I get this a lot. People generally wont know I have mental illnesses unless I tell them, and most people are very surprised to hear just how many I have. I blame the media for this. ‘Crazy’ people in films are often shown in the middle of huge breakdowns, unable to communicate properly, unclean and untidy, often sitting in a chair muttering and rocking back and forth. This isn’t the reality of mental illness. The truth is unless you know someone very well it is easy to miss the signs, and we can come across as perfectly normal. That doesn’t mean we are normal though. There is a lot that goes on behind closed doors, and we aren’t at rock bottom all of the time. Mental health waxes and wanes, sometimes you are okay and sometimes you aren’t. The chances are you aren’t seeing the whole picture.

“Stop focussing on the bad stuff”

You are assuming that simply focussing on the good is all we need to do to get better. Unfortunately, that isn’t the case. Also, lots of mental health issues make you think of the bad bits without really wanting to. Depression sucks all the colour out of the world, PTSD shoves painful flashbacks and nightmares in your face, BPD amplifies negative emotions 100 fold, GAD makes you excessively worry all of the time. Mental illnesses can be all-consuming. That is hard to fight.

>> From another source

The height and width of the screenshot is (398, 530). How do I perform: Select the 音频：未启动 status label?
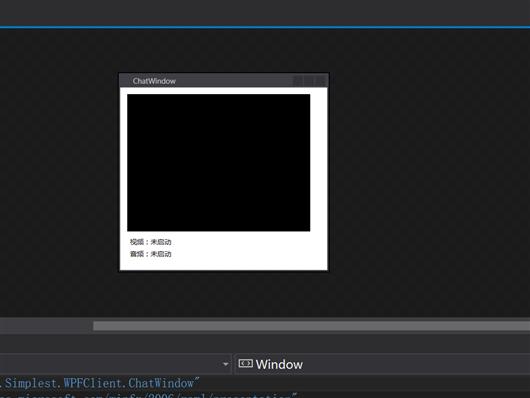pos(150,254)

And it doesn’t mean we don’t cling to the good either, it just means we can’t simply blot out the bad.

“It could be worse”

That is true. For every single person on this planet, their problems could be a LOT worse, and there are always going to be people who suffer more than us. And I know people say this to try to make us feel better. But I don’t feel the way I do because I think nobody in the world has suffered more than me, I feel the way I do because what I have been through sucks. Knowing someone else is going through worse makes me feel bad for them, but not better about myself. I count myself as very lucky, and very blessed. Making me feel guilty for complaining when others have it worse though wont help. When you get a flat tyre you don’t think “well at least I don’t have cancer!”… you think “damn, I have a flat tyre. What a pain”.

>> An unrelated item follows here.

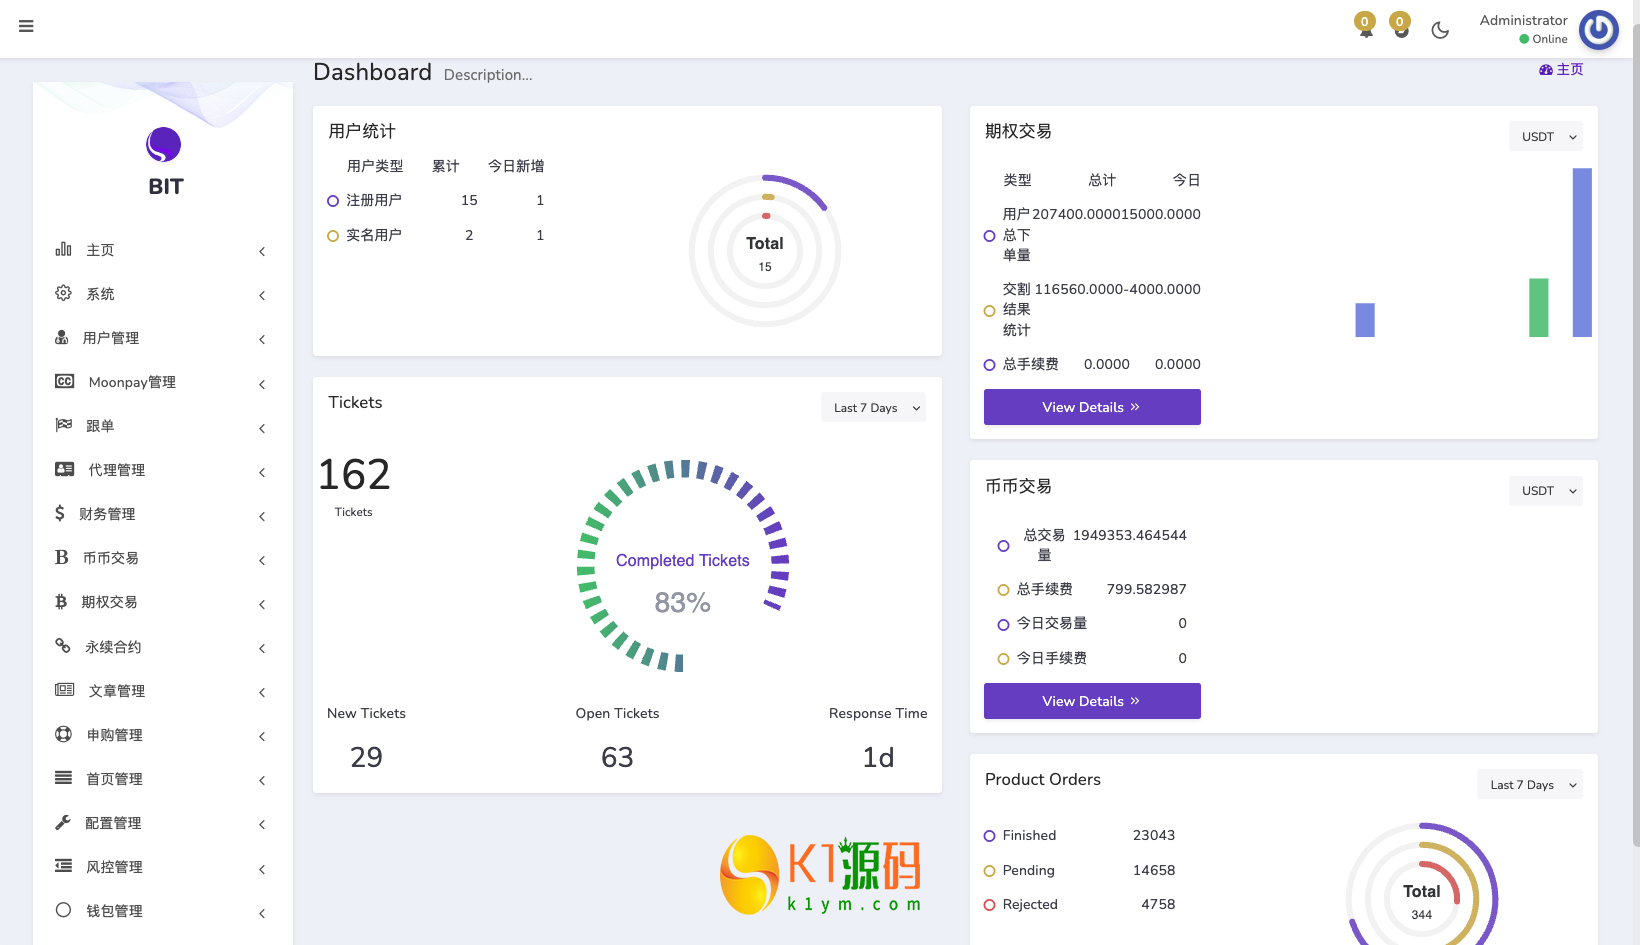Click the link icon beside 永续合约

“It is all those tablets you’re on, you should stop taking them and then you will feel better”

This infuriates me. And I hear it a lot. It makes me cross for two simple reasons. 1) If I was fine, I wouldn’t have gone on them in the first place. I didn’t wake up one day and think “Hey! I know what! Today I will go on antidepressants! Because they will make me have mood swings and put on weight and make me numb and that will just be so great!” 2) I dread to think what I would be like off the meds. Here is a simple fact… without medication I wouldn’t be here today. It really is as simple as that. And I know that medication alone is not the answer, and I know medications aren’t right for some people. But you aren’t my doctor, you don’t know my medical history, and you don’t know where I was without them. So don’t comment! Advising people to stop taking any medication is dangerous and frankly stupid. Please don’t do it.

What makes me sad is that people with mental illnesses (or any other ‘invisible’ illness like Fibromyalgia or ME) still have to justify themselves to others. I shouldn’t have to explain why I feel the way I do. If you love someone, you should love them warts and all, and realise the line between encouraging someone and doing them harm is frightfully thin. Raising your voice and demanding people snap out of it, or just do what you do, or just get on with it is harmful. More than that, it is out of order. You wouldn’t tell someone with a broken leg to stop making a fuss, get off the crutches and start walking already.